Basta abrir o TikTok para testemunhar a cena: mulheres adultas simulando partos, amamentações e saídas em família com bonecos hiper-realistas nos braços, enquanto os comentários gritam: “Que fofo!”, “Sonho de consumo!”.
Não, não é fofo. É um sintoma alarmante de dissociação afetiva. É o delírio sendo premiado com engajamento. Quando a cultura recompensa o delírio, ela reforça o colapso. Isso não é arte, não é terapia, é sintoma de uma projeção disfuncional que se alimenta da mentira para fugir da dor.
Do Transtorno de Identidade ao Simulacro da Maternidade
Esse fenômeno não é isolado. Ele é o próximo degrau de um processo em curso: Primeiro veio o transtorno de identidade. Depois o delírio de espécie — com pessoas se identificando como gatos, cães, criaturas fictícias. Agora, chegamos ao ápice do simulacro: a maternidade artificial, onde o amor é projetado em plástico e o real é rejeitado como ameaça.
Como já dizia Baudrillard, no hiper-real, o simulacro não apenas substitui a realidade — ele a elimina. O mais grave, no entanto, não é apenas psicológico. É espiritual. Há um desequilíbrio mais profundo quando o humano é substituído pelo sintético, quando a alma se conecta mais facilmente com o inanimado do que com o outro de carne, suor e lágrimas.
Vivemos o tempo do anti-laço, da fuga de toda alteridade. No lugar do filho, um boneco. No lugar da relação, a projeção. No lugar da maternidade, o espetáculo. E isso tem raízes que, para além da psicologia, mergulham no engano espiritual, no afastamento radical da verdade e do amor real.
Legislando Sobre o Óbvio
O deputado Zacharias Calil já se mobiliza para conter abusos: propôs um projeto de lei que aplica multa de até 20 salários mínimos a quem utilizar bonecas reborn para obter benefícios destinados a crianças reais.
Sim, chegamos a este ponto — é preciso legislar sobre o óbvio, porque a fronteira entre realidade e delírio já se desfez. O autor de A Culpa É das Estrelas, John Green, também rompeu o silêncio:
“Precisamos parar de romantizar as doenças mentais.”

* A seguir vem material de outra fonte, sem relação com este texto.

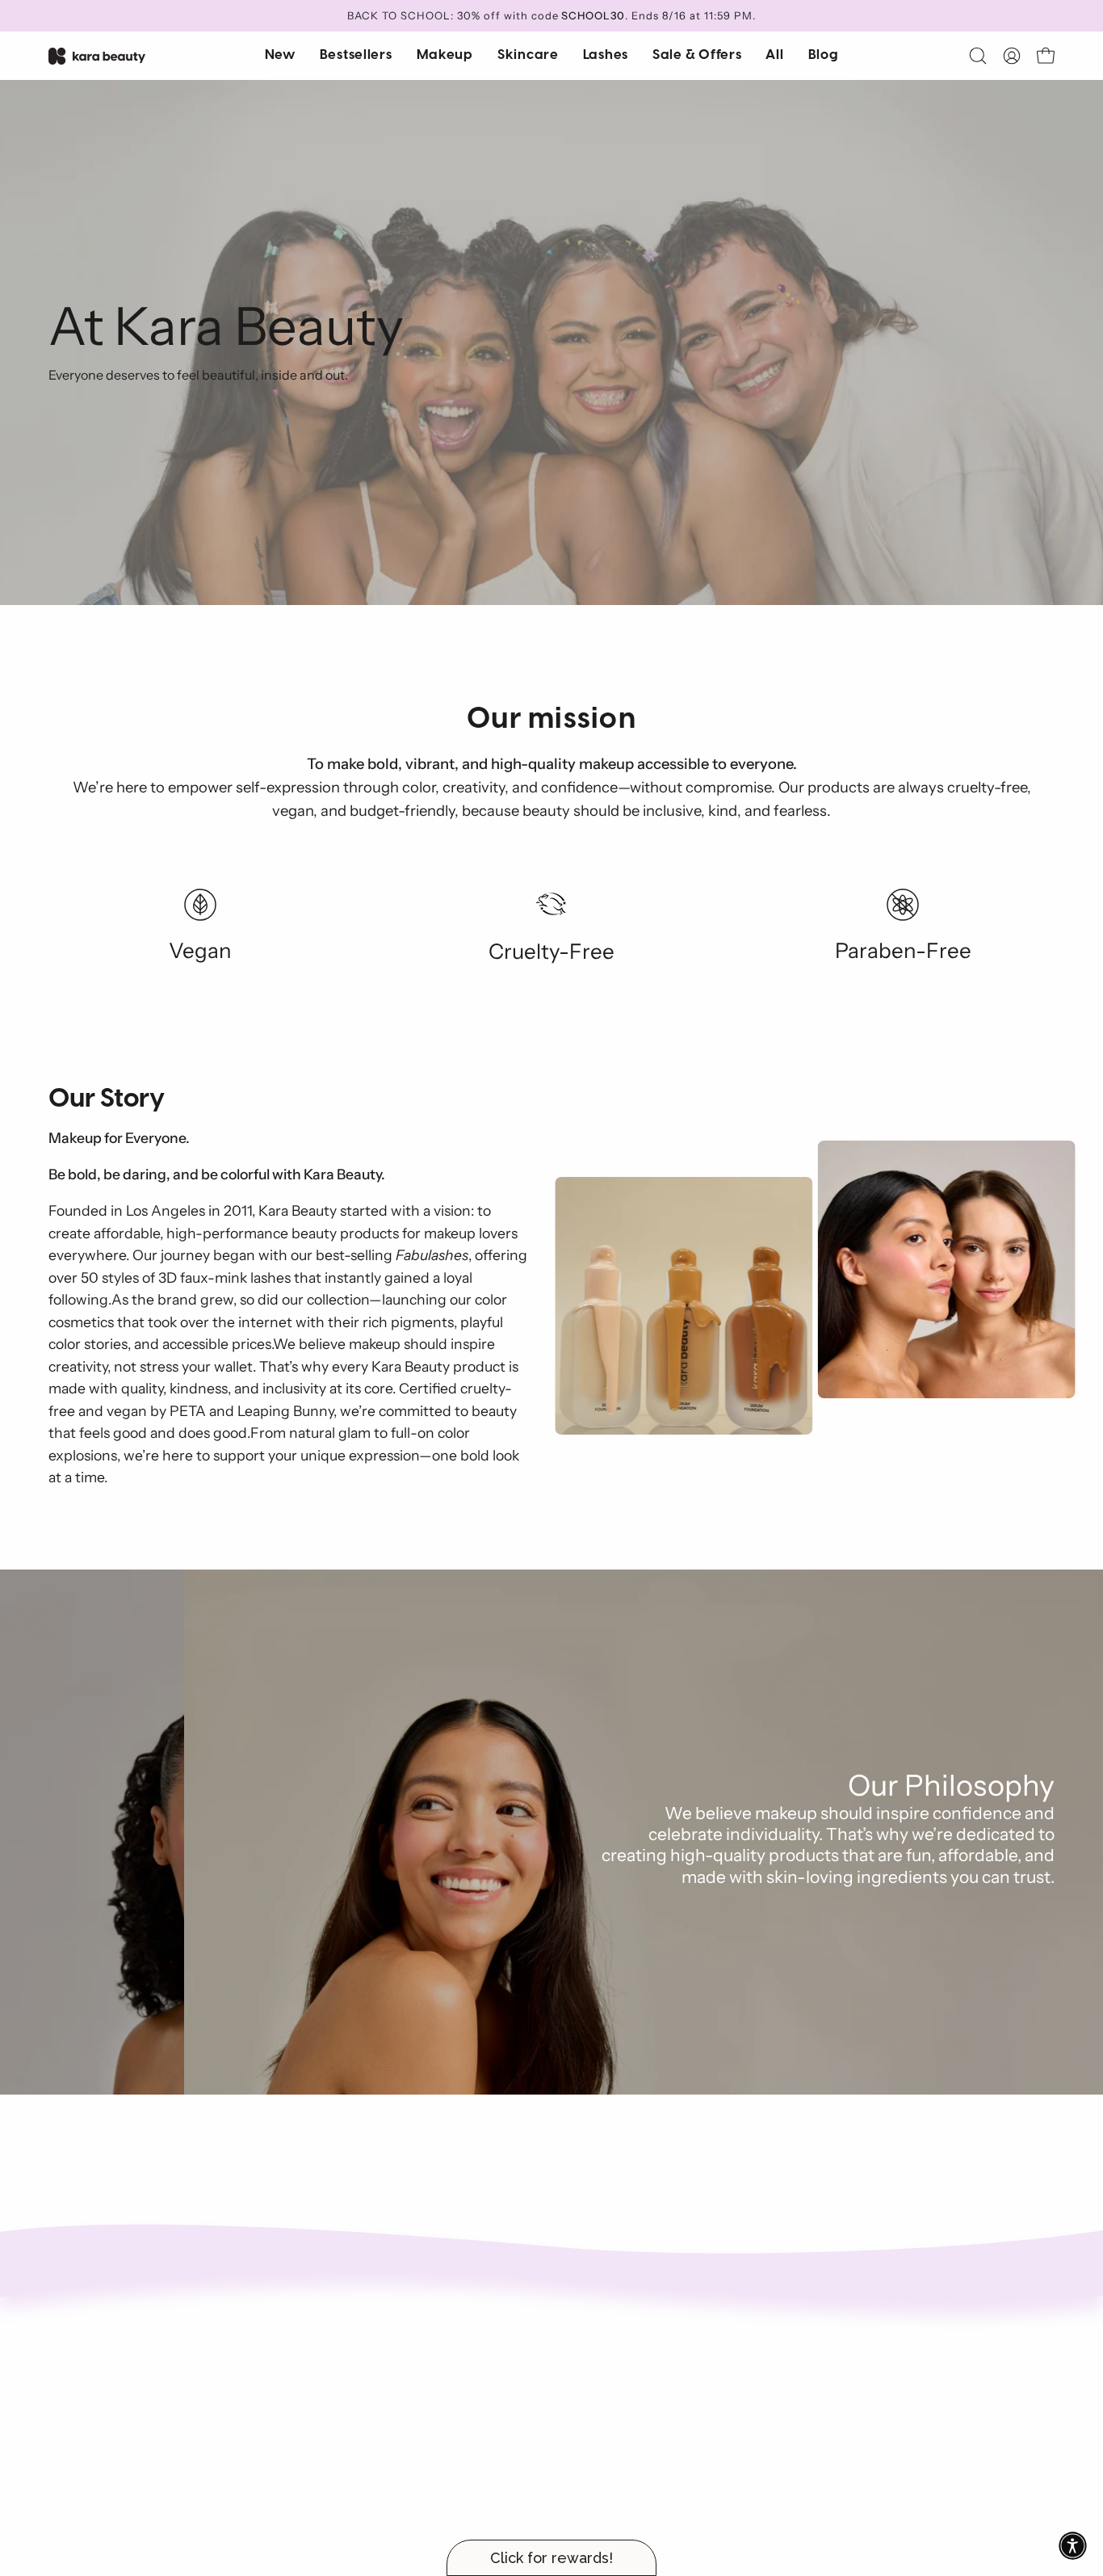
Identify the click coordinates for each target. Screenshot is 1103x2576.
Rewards (594, 2324)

Sua fala é um sopro de lucidez num tempo onde o sofrimento se torna estético e a dor, rentável. A doença mental virou tema de trend, camiseta, bio de Instagram. A alma humana virou meme, e o abismo da desconexão, paisagem ordinária. Como historiador — e como ser humano —, deixo um alerta:
Se você continuar aplaudindo o colapso, amanhã haverá quem mate por um boneco, quem enterre o boneco, quem se mate por ele. E você, provavelmente, ainda vai chamar isso de amor.
Mas amor não é isso. Amor é relação, é alteridade, é carne e espírito, é dor e construção. Amor não se fabrica em vinil. Acorde. A alma humana foi feita para se vincular ao real. Não ao boneco. Não ao sintético. Não ao delírio.
A epidemia dos bebês reborn não é moda. É um grito de socorro cultural. E enquanto todos aplaudem, estamos à beira do abismo.